I think for the majority of people stricken with an invisible chronic illness, one of the things they hate to hear the most from the "healthy" peeps is, "But you don't look sick!"  It seems to be a major bone of contention to many people, like myself, who negotiate every minute of every day, awake and asleep, with a body fraught with pain, inflammation, confusion, and chaos.  Most who become indignant at others who simply don't see the suffering, are just wanting some validation for the long and lonely war they are forging with their body day in and day out.  I, personally, have never been highly offended by a friend, stranger, loved one, doctor (ok, maybe I get offended by the doctors) who try to tell me my outward shell is holding up pretty good.  I understand most of them are just trying to find some words of comfort and encouragement to someone facing an unexplainable battle that they haven't lived themselves.

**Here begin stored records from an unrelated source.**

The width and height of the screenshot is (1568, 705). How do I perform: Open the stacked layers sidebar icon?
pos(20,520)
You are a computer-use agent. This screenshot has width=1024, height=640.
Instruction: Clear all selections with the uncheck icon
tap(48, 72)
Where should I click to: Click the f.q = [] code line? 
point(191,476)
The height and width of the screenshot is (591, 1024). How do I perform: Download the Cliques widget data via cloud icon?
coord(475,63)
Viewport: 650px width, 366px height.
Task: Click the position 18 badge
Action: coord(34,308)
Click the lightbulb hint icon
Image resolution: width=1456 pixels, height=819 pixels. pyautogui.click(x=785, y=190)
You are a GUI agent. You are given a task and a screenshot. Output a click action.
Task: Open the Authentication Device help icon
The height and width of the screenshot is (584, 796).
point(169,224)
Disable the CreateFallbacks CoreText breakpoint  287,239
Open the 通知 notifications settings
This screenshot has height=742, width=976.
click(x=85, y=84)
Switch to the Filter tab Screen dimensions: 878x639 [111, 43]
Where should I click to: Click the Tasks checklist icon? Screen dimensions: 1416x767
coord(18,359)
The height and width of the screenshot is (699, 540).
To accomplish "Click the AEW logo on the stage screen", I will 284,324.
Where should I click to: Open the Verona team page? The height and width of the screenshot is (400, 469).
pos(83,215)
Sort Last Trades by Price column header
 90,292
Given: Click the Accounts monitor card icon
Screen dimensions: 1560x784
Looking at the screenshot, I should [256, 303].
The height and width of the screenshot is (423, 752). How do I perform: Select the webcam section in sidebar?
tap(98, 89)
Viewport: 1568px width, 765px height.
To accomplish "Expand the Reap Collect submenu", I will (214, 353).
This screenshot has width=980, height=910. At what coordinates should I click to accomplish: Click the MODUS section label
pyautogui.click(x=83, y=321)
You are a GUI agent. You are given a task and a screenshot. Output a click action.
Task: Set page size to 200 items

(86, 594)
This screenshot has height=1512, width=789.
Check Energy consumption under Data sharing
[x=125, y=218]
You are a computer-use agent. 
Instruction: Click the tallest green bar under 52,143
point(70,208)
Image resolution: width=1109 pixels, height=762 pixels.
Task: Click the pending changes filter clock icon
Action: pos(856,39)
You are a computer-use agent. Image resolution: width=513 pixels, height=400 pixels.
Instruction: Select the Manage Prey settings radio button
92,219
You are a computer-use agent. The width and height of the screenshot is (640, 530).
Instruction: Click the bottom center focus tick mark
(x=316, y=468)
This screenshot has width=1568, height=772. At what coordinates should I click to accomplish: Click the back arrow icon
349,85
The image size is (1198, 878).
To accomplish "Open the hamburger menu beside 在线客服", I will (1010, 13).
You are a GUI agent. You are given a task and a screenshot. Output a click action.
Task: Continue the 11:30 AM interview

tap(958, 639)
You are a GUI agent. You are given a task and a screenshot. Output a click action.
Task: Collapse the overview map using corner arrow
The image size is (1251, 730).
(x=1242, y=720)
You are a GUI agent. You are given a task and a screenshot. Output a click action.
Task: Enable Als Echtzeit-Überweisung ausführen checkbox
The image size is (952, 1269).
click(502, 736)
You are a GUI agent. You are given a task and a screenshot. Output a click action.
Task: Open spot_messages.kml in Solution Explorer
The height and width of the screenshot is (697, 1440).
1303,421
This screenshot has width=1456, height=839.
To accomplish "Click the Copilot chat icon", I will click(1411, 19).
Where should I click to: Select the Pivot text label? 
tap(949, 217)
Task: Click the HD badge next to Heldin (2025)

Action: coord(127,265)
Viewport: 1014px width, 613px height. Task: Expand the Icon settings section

My point?  My point is that I see both sides of the fence.  After deciding to put on make up, or just roll out of bed and get out in the sunshine, I appreciate knowing that others don't think I look like the death warmed up version of myself that I almost always feel at any given moment.  I also have had many times when I feel like I can barely keep it together, despite my best efforts, so a simple "Hey, you don't look so bad" often leaves me feeling like "Gee, thanks!  Could you minimize my illness any more?"  Two valid sides of one simple statement but how do you get to the mutually respectable meeting place?  Well, I think Team No One Understands My Illness is doing a great job at express how much this statement is unfavored in the chronically ill world.  It ranks tops on many "Don't Tell Me This Shit" lists that permeate blogs, websites, and even tshirts.  I relate...I totally do...I ain't gonna lie.  BUT, sometimes there's another way to look at things.  Sometimes, exposing yourself and your weaknesses brings about better compassion and understanding to what is so many times a scary and difficult condition for others to understand.  Here's what I mean...

I have menoPOTS, a self proclaimed term combining my surgical menopause with hyperadrenergenic Postural Orthostatic Tachycardia Syndrome.  I also have, Hashimoto's thyroid disease, neurally mediated syncope (NCS), psoriasis, GERD and all the rest that comes with these crappy conditions.  I am very sick.  I am healthier than some with POTS, but definitely not as well as some.  I have been suffering for over 3 years now and work between 30-60% of my former capacity.  Mostly, I'm around 45% of my previous capabilities.  I look great when I go out, if I do say so myself.  But I also look sick.  The above picture is me right after I passed out from walking 1/2 a mile outside today.  I look like I have the flu.  I spend most of the time looking like that.  When I don't, it means I worked hard to hide the bags, dark circles, skin rashes, bruises, and blood pooling that often accompany my body these days.

Instead of being upset, I welcome those telling me "But you don't look sick!" That's because I've changed my attitude about it awhile ago. I'm an open book and explain my condition to anyone who will listen or read about it.  I work hard to own the conditions I have without submitting completely to them defining who I am.  I struggle constantly with all of the above, but now when people tell me I don't look sick, I often reply with one of the following:
  • Thanks!  This is my first day out in 2 weeks!
  • Well that's good! I almost fainted in the shower so I'm glad it doesn't show!
  • Thank you!  If I could only feel that way I'd be stoked!
  • I don't look like an Olympic sprinter either, but I can't seem to get my heart rate to understand that!
  • Thanks! That's because I spent 6 hours getting ready.  I'm glad it's paid off!
  • Awesome! I'm glad you haven't noticed my beet red hands and feet yet!
And when I come home, or feel really low, or defeated, or overwhelmed, or exhausted, I open up the laptop and I blog and attempt to educate about my illnesses.  If we, as a chronically ill community, do not positively educate, then how do we expect anyone else to know and understand what it's like to suffer in silence?   Especially in a healthy looking body.